**Page text**
+---+

In choosing to ignore the equal civil rights for the non-Jewish minorities as practiced by the State, many of the Jews living in Israel have shown that they prefer that Israel be regarded and governed as a Jewish State rather than A Nation of all its Citizens. The controversy has greater implications than often realized, not the least of which is how wide the gap between the secular Jews and the tribe of ultra religious Jews living in Israel is.

“Members of the various tribes and separate ethnic and cultural groups that reside in the country agree that life in Israel is not simple” Taking into account the way that Israel has been governed in the past generation, it has become increasingly evident that there is an inherent contradiction in the use of the phrase, A Jewish Democratic State. Part of this may be explained by the priorities put forth by the Israeli Governments, who have felt comfortable introducing legislation and administrative rules addressed mainly towards the Jewish segment of the population. This decades-long form of governance has sadly impaired Israel‘s assertion that it is a true democracy.

+---+

**Data extract**

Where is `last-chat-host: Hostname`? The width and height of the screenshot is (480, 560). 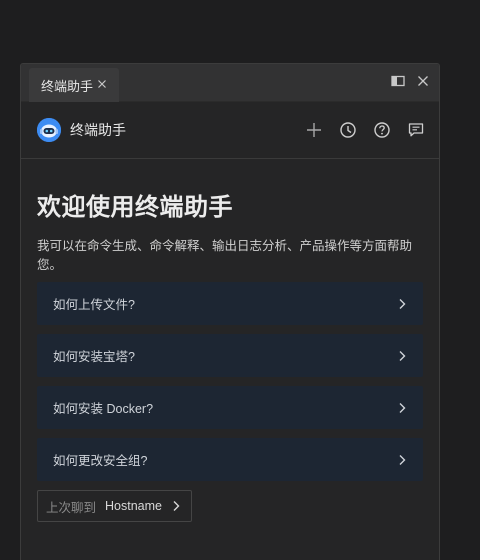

+---+

**Work instruction 1**
In the passage on Israel's governance, what have the Israeli Governments felt comfortable introducing?
**Work instruction 2**
From the passage on Israel's governance, return the stretch that opens with the words containing "In choosing to" and closes with "in Israel is.".
**Work instruction 3**
Decide whether each statement agrees with the passage on Israel's governance, answering yes or no and quoting the words that settle it: (a) The controversy has smaller implications than often realized. (b) The form of governance described has lasted for decades. (c) The gap between secular and ultra religious Jews in Israel is narrow.
The listing has nothing to do with the passage on Israel's governance.

**Task result 1**
Legislation and administrative rules addressed mainly towards the Jewish segment of the population.

**Task result 2**
In choosing to ignore the equal civil rights for the non-Jewish minorities as practiced by the State, many of the Jews living in Israel have shown that they prefer that Israel be regarded and governed as a Jewish State rather than A Nation of all its Citizens. The controversy has greater implications than often realized, not the least of which is how wide the gap between the secular Jews and the tribe of ultra religious Jews living in Israel is.

**Task result 3**
(a) No: "The controversy has greater implications than often realized"
(b) Yes: "This decades-long form of governance"
(c) No: "how wide the gap between the secular Jews and the tribe of ultra religious Jews living in Israel is"